The exercise: Copy the records from the line with "Where should I click to: Open Details" to the line with "Action: pyautogui.click(x=384, y=322)", both included, and keep the requests unchanged. Scale every coordinate in the answers by 2.55, rounding to whole numbers with halves rounded up.

[Item coordinate data]
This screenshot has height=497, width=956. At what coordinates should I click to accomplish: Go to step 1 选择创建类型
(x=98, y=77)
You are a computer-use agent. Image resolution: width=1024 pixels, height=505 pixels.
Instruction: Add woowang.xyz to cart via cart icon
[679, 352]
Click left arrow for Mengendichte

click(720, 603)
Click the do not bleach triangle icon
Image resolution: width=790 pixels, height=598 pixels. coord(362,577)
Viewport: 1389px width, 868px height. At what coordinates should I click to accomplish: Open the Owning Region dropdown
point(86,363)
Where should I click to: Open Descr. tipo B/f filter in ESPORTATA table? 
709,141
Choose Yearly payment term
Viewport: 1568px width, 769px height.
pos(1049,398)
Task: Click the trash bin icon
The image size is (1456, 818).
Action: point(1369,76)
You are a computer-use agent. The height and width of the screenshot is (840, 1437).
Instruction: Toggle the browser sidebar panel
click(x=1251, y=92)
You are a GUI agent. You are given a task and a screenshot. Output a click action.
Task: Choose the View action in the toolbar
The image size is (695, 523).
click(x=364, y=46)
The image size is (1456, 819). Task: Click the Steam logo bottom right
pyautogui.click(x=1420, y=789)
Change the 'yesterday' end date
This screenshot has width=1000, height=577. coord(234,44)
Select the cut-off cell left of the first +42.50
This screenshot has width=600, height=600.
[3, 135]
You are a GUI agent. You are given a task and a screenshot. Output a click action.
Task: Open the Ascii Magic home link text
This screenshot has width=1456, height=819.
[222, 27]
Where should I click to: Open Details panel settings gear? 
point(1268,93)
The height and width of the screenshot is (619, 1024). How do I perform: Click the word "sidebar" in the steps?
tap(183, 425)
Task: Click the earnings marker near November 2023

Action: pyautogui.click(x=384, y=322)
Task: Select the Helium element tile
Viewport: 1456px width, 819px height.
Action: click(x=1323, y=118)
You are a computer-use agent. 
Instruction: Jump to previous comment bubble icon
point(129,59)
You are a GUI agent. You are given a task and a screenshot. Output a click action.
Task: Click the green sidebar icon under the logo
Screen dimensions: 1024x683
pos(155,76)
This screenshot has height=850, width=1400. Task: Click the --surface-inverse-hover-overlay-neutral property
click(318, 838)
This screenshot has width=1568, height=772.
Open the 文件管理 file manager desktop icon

Solution:
Where should I click to: Open Details panel settings gear? 
point(3233,237)
The height and width of the screenshot is (619, 1024). How do I perform: Click the word "sidebar" in the steps?
tap(467, 1084)
Task: Click the earnings marker near November 2023

Action: pyautogui.click(x=979, y=821)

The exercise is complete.